### Your objective:
The entries that follow include a run beginning at the line with "VIDEOS (678, 116)" and ending at the line with "Regards sur l'uranium."; restate that run word for word and leave the rest out.

### Information provided:
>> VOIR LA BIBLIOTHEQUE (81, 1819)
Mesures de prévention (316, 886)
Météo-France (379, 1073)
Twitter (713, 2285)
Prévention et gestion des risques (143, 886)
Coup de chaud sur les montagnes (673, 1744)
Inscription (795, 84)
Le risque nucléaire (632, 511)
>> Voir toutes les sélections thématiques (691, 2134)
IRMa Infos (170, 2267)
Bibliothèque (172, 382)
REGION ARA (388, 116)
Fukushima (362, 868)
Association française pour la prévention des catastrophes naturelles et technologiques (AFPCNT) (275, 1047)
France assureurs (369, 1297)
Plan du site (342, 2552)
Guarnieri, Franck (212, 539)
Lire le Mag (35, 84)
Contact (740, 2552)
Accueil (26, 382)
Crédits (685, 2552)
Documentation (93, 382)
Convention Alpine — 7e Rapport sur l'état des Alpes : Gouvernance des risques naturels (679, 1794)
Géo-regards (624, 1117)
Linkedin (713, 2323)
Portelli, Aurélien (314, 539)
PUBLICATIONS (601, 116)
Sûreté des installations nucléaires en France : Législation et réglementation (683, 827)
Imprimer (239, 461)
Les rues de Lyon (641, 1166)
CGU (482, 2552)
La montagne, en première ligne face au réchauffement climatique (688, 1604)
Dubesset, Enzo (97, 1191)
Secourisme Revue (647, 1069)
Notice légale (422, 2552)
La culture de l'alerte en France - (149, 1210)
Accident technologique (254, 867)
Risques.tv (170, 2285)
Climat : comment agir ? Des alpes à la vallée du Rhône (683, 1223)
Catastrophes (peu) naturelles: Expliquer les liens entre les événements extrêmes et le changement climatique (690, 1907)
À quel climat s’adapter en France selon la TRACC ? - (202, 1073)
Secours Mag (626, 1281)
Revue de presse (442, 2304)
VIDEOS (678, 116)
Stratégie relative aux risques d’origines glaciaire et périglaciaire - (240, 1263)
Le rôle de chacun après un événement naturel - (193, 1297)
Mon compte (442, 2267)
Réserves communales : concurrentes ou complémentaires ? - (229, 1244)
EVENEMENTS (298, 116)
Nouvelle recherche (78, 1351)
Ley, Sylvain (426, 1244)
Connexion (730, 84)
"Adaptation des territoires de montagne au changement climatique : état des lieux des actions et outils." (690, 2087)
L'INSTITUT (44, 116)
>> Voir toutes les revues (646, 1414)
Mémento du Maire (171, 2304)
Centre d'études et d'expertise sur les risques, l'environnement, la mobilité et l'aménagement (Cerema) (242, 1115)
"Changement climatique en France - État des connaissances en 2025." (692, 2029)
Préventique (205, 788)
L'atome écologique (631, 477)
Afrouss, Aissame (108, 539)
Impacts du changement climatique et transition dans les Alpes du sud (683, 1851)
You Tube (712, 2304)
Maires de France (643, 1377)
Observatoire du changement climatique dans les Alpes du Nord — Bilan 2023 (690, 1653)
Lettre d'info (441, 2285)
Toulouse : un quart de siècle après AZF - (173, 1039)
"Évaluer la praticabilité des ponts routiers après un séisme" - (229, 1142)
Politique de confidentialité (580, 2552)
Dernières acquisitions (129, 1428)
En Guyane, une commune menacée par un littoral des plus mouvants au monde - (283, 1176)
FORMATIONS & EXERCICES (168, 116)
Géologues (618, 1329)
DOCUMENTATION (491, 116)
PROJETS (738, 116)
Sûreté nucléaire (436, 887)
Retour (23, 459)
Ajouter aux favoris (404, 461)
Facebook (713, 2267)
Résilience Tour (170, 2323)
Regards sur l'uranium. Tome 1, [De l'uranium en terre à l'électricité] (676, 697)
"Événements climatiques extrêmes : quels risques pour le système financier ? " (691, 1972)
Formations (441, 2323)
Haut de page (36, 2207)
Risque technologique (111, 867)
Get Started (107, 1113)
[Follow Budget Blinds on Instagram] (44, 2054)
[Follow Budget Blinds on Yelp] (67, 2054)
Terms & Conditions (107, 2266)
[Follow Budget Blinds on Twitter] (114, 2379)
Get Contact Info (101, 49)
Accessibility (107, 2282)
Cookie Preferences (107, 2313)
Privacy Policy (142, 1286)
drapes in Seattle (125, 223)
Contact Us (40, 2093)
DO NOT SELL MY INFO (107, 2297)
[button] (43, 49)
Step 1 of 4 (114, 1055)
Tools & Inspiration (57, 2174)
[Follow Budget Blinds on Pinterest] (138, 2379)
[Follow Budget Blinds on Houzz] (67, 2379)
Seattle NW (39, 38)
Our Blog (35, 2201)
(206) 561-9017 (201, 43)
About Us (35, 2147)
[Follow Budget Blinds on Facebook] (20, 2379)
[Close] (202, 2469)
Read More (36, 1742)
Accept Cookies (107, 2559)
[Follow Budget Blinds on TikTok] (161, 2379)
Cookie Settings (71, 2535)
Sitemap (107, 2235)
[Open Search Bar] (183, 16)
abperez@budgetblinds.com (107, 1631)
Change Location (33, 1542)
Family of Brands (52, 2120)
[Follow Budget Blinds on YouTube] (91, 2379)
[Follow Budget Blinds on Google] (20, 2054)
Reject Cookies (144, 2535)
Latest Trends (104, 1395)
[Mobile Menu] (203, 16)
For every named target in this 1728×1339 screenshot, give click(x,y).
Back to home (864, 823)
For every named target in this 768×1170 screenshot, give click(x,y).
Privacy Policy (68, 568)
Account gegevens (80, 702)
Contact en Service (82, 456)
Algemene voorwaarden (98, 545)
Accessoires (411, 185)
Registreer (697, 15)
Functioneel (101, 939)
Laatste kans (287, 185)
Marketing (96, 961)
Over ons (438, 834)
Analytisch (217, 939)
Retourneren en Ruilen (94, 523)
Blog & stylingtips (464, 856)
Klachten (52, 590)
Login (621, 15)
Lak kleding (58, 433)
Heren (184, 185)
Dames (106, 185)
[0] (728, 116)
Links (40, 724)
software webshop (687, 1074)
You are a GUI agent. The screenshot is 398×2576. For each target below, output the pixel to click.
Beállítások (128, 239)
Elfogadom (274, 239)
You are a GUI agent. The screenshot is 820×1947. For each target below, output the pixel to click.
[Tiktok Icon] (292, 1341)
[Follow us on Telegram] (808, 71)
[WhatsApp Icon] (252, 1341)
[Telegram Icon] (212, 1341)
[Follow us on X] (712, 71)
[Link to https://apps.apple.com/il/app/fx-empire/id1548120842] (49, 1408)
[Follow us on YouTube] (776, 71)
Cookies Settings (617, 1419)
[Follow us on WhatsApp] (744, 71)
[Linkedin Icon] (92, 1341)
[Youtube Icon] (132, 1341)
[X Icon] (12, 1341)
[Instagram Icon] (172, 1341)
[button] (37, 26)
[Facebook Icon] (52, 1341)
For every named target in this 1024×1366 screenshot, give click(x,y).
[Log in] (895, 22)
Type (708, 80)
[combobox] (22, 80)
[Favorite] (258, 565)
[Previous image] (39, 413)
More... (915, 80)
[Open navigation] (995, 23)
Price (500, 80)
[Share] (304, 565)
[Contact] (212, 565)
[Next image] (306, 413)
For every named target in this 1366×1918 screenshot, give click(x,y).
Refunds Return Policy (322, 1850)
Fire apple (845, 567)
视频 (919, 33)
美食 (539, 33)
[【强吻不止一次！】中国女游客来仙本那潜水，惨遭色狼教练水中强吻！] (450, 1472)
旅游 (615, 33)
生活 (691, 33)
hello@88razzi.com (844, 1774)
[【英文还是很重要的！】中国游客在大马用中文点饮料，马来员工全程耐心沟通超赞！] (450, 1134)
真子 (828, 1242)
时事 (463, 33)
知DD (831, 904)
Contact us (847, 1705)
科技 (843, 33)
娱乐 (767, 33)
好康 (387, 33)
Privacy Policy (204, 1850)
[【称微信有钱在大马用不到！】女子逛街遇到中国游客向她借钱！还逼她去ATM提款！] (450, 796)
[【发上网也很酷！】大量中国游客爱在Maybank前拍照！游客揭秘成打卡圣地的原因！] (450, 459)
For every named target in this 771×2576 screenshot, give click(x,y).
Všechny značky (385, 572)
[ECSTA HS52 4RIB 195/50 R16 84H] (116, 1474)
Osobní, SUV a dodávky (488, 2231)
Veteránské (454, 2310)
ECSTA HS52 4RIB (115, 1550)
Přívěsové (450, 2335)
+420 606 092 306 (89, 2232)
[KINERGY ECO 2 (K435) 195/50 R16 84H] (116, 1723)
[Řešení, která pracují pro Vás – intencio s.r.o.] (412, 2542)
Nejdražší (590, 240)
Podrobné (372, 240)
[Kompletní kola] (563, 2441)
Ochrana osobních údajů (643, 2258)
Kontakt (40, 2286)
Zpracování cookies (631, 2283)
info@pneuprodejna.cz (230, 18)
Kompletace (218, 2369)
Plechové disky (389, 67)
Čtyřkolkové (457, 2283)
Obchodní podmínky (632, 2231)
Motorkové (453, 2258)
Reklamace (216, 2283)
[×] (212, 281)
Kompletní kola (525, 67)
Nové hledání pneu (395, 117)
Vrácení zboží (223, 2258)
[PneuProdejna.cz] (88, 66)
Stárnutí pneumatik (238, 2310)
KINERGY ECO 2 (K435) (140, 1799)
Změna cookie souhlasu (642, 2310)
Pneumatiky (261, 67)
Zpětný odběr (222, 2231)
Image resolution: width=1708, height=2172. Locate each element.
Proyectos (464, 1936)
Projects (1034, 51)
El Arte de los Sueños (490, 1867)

### Answer for this exercise:
VIDEOS (678, 116)
Stratégie relative aux risques d’origines glaciaire et périglaciaire - (240, 1263)
Le rôle de chacun après un événement naturel - (193, 1297)
Mon compte (442, 2267)
Réserves communales : concurrentes ou complémentaires ? - (229, 1244)
EVENEMENTS (298, 116)
Nouvelle recherche (78, 1351)
Ley, Sylvain (426, 1244)
Connexion (730, 84)
"Adaptation des territoires de montagne au changement climatique : état des lieux des actions et outils." (690, 2087)
L'INSTITUT (44, 116)
>> Voir toutes les revues (646, 1414)
Mémento du Maire (171, 2304)
Centre d'études et d'expertise sur les risques, l'environnement, la mobilité et l'aménagement (Cerema) (242, 1115)
"Changement climatique en France - État des connaissances en 2025." (692, 2029)
Préventique (205, 788)
L'atome écologique (631, 477)
Afrouss, Aissame (108, 539)
Impacts du changement climatique et transition dans les Alpes du sud (683, 1851)
You Tube (712, 2304)
Maires de France (643, 1377)
Observatoire du changement climatique dans les Alpes du Nord — Bilan 2023 (690, 1653)
Lettre d'info (441, 2285)
Toulouse : un quart de siècle après AZF - (173, 1039)
"Évaluer la praticabilité des ponts routiers après un séisme" - (229, 1142)
Politique de confidentialité (580, 2552)
Dernières acquisitions (129, 1428)
En Guyane, une commune menacée par un littoral des plus mouvants au monde - (283, 1176)
FORMATIONS & EXERCICES (168, 116)
Géologues (618, 1329)
DOCUMENTATION (491, 116)
PROJETS (738, 116)
Sûreté nucléaire (436, 887)
Retour (23, 459)
Ajouter aux favoris (404, 461)
Facebook (713, 2267)
Résilience Tour (170, 2323)
Regards sur l'uranium. Tome 1, [De l'uranium en terre à l'électricité] (676, 697)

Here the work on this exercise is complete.